Set down again, exactly and only, the lines from the one that contains "How do I perform: Click the Deposit button?" through the last line of the records below, both included, but not the pictures.

[DATA FOR ANALYSIS Boundary: Start]

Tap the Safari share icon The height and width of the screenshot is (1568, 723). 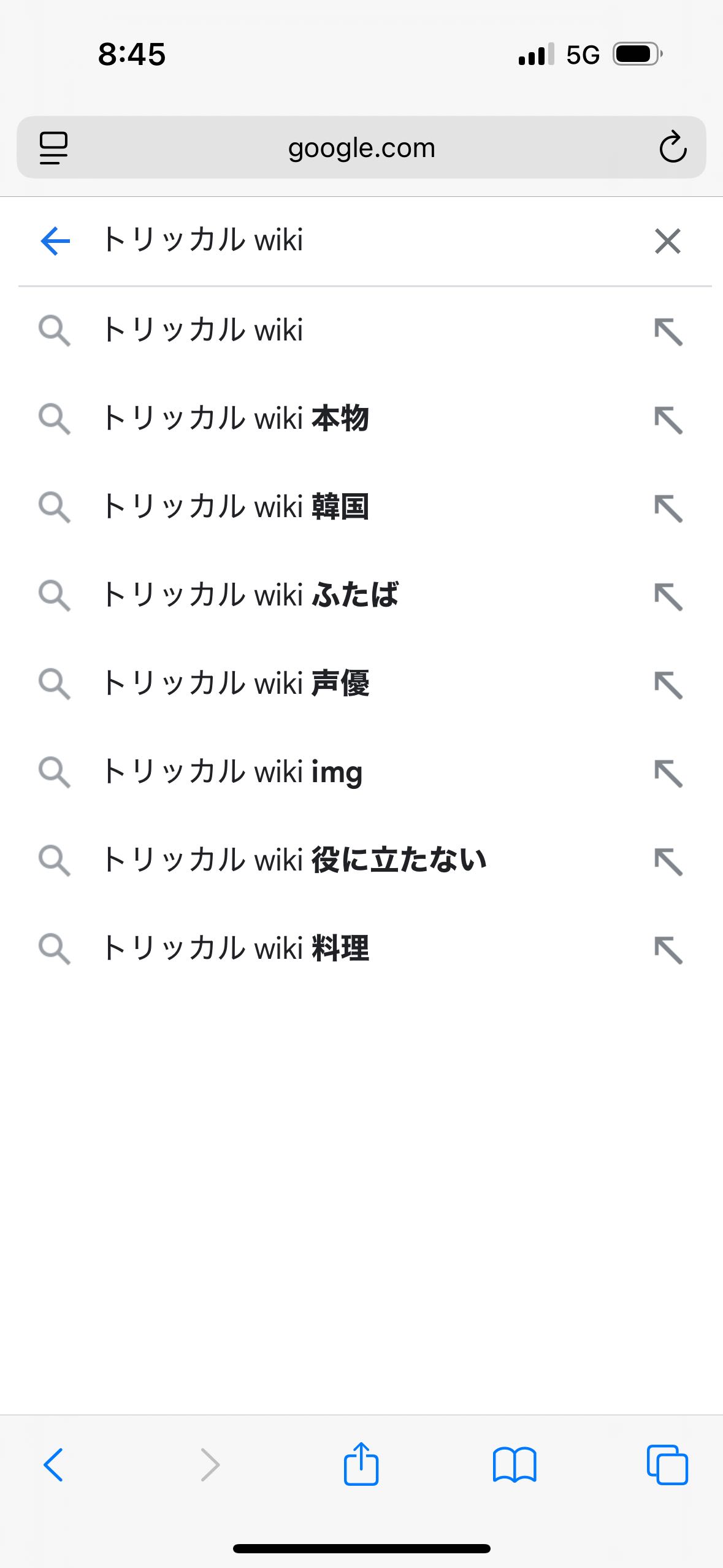(x=361, y=1464)
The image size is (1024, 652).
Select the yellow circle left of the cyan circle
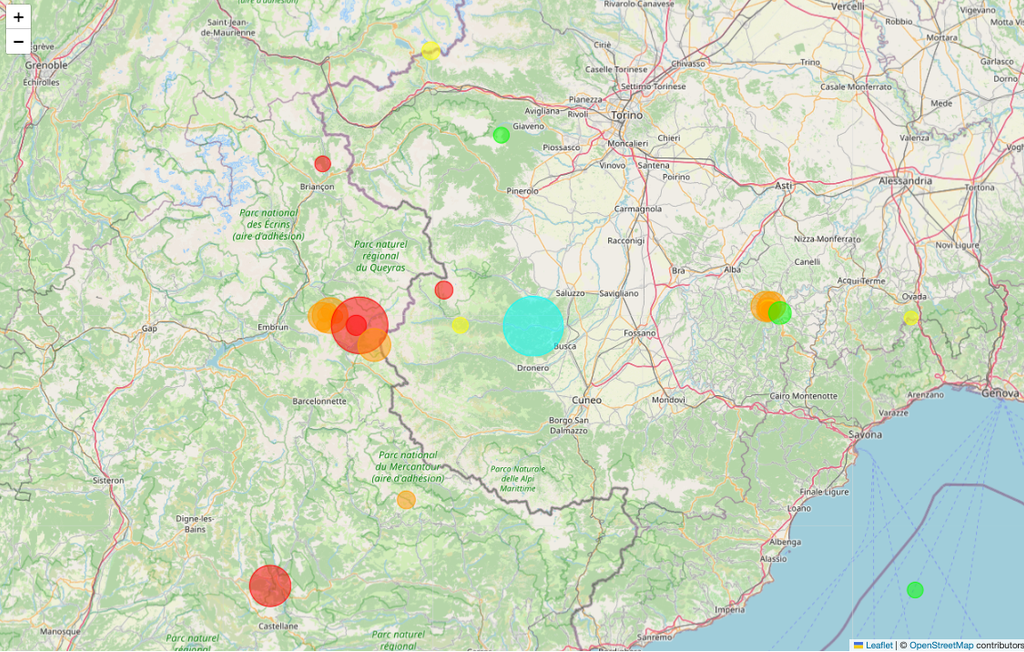click(460, 325)
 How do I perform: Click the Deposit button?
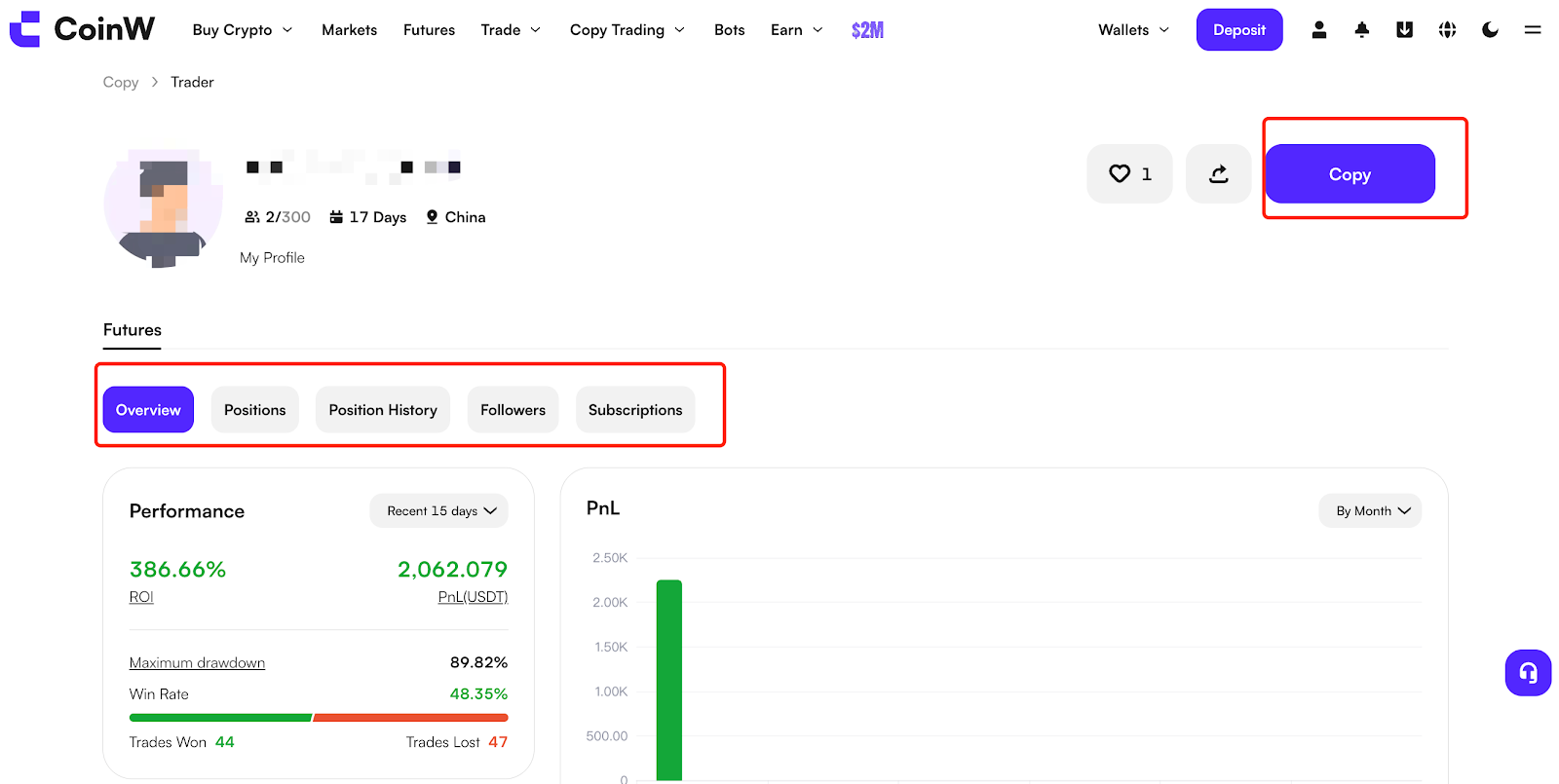pos(1238,30)
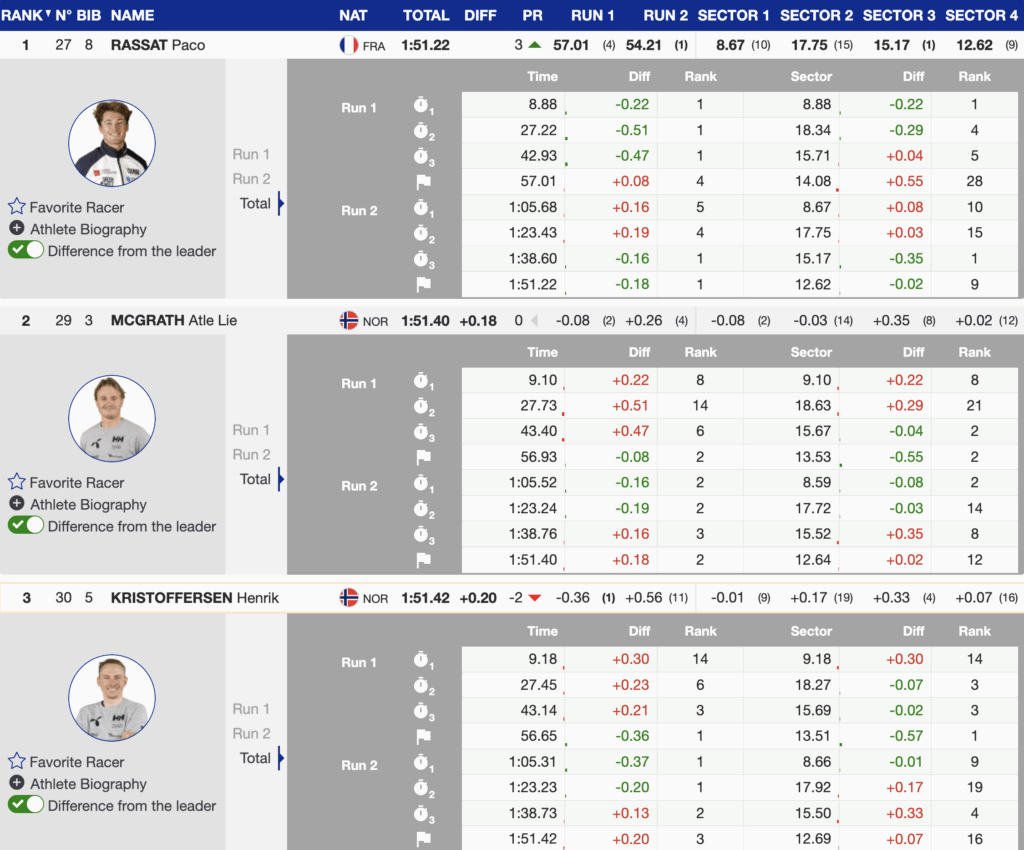
Task: Sort by the RANK column header arrow
Action: click(47, 15)
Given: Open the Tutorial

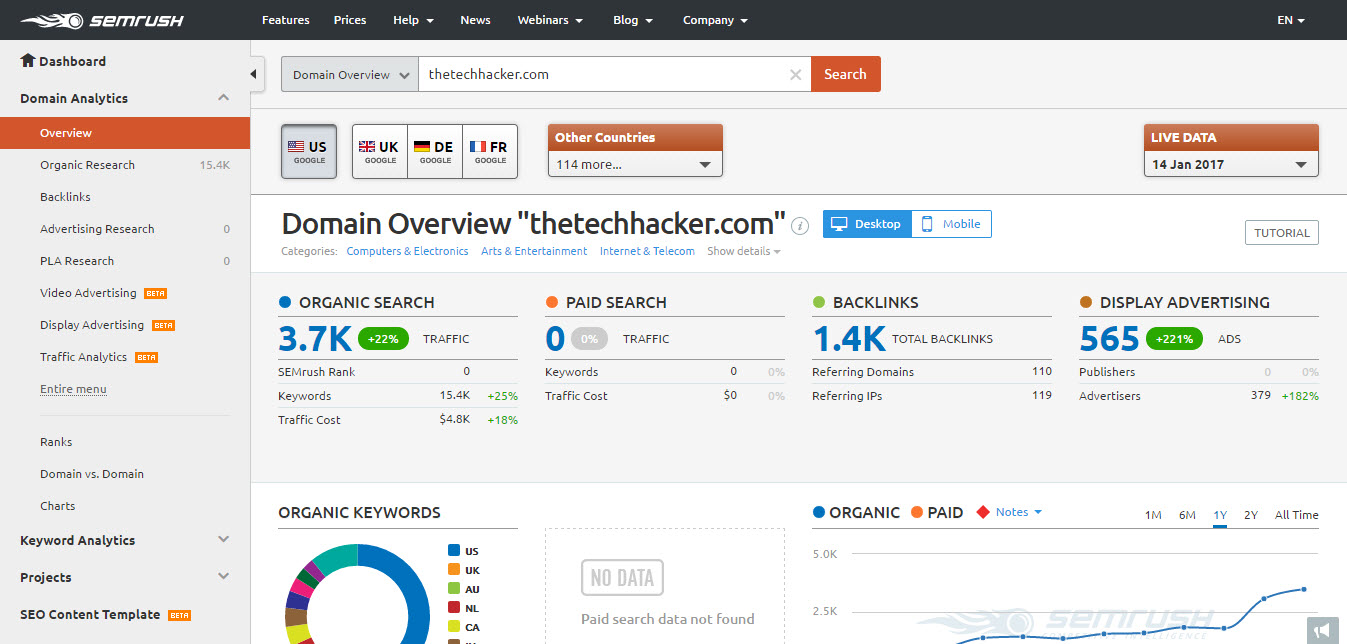Looking at the screenshot, I should (1281, 232).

[DATA FOR ANALYSIS Boundary: End]

## [EXERCISE OUTPUT]
 How do I perform: Click the Deposit button?
pos(1238,30)
Task: Sort by the RANK column header arrow
Action: click(47, 15)
Given: Open the Tutorial

Looking at the screenshot, I should (1281, 232).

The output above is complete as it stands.